A Journey Through The Black Wall Street District... History, Legacy, Connections And Memoirs, Canada, Thursday, 31. December 2020

The Memoirs Of Black Wall Street District... Triumph, Test, Trial And Error...

***This Is Not An Actual Upcoming Event... Should Only Be Used For Educational, Memoir, History And Legacy Purposes...

This Event Is Dedicated To The Legacy Of Black Wall Street District, Hastings Street, Blackbottom, Paradise Valley And Idlewild Black Eden Paradise Of Michigan... Roots, History, Memoirs, And Connections... With People Of Color, Places And Things...

Shared From Wikipedia, the free encyclopedia

Black Bottom was a predominantly black neighborhood in Detroit, Michigan, that was demolished for redevelopment in the early 1960s. It was replaced with Lafayette Park.
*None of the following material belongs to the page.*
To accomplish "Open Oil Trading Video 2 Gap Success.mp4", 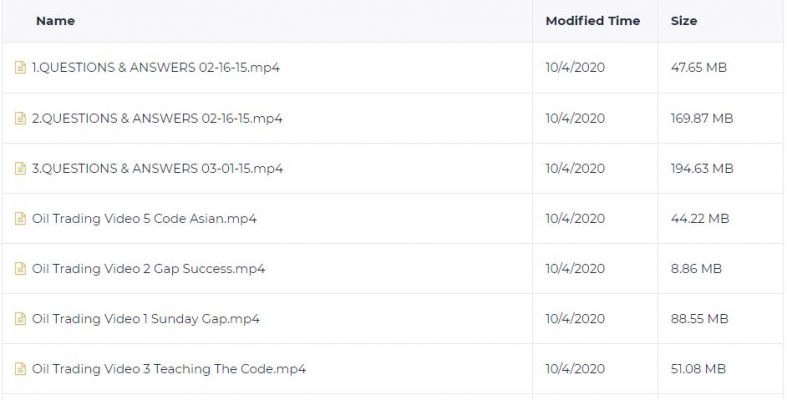I will tap(149, 269).
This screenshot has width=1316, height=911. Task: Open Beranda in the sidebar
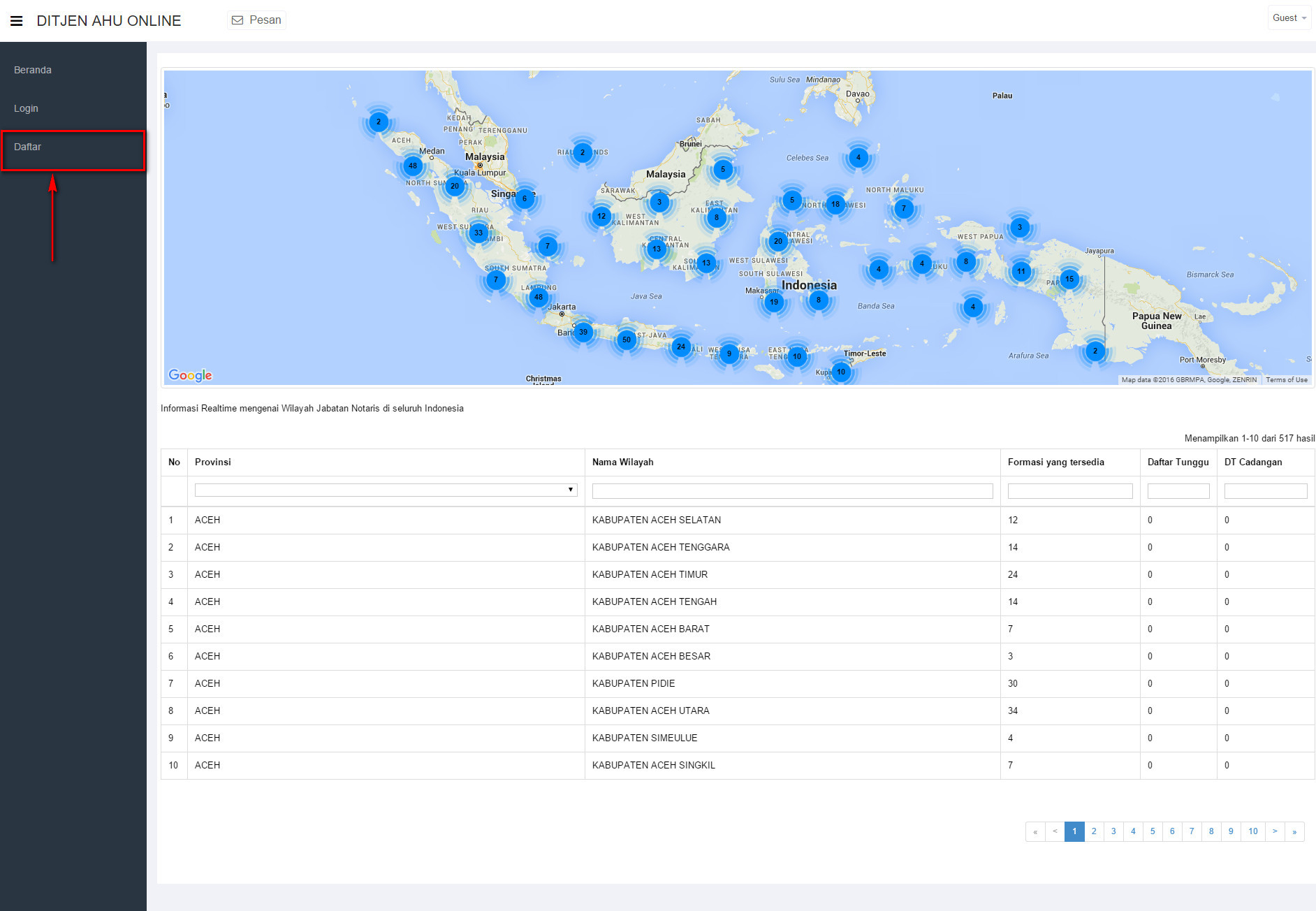(x=33, y=70)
It was located on Detroit's near East side bounded by Gratiot Avenue, Brush Street, Vernor Highway, and the Grand Trunk railroad tracks.

The area's main commercial avenues were Hastings and St. Antoine streets. An adjacent north-bordering neighborhood was known as Paradise Valley. The two were not considered to be the same neighborhood. Historically, this area was the source of the River Savoyard, which was buried as a sewer in 1836. Its "bottomland" and rich marsh soils are the source of the name "Black Bottom".

Hastings Street, which ran north-south through Black Bottom, had been an area populated by immigrants before World War I. With ethnic succession, by the 1950s it became an African-American community of black-owned business, social institutions, and night clubs. It became nationally famous for its music scene: major blues singers, big bands, and jazz artists—such as Duke Ellington, Billy Eckstine, Pearl Bailey, Ella Fitzgerald, and Count Basie—regularly performed in the bars and clubs of Paradise Valley entertainment district. Aretha Franklin's father, the Reverend C. L. Franklin, first opened his New Bethel Baptist Church on Hastings Street.

Black Bottom endured the Great Depression, with many of its residents working in factories. Following World War II, the physical structures of Black Bottom were in need of replacement. In the early 1960s, the City of Detroit demolished the Black Bottom district as part of an urban renewal project. The area was replaced by the Chrysler Freeway (Interstate 75) and Lafayette Park, a residential development designed by Mies van der Rohe and intended as a model neighborhood. It combined residential townhouses, apartments and high-rises with commercial areas. Many of the residents relocated to large public housing projects such as the Brewster-Douglass Housing Projects Homes and Jeffries Homes.

Other historical Detroit black neighborhoods include Conant Gardens, Russell Woods, and Elmwood Park.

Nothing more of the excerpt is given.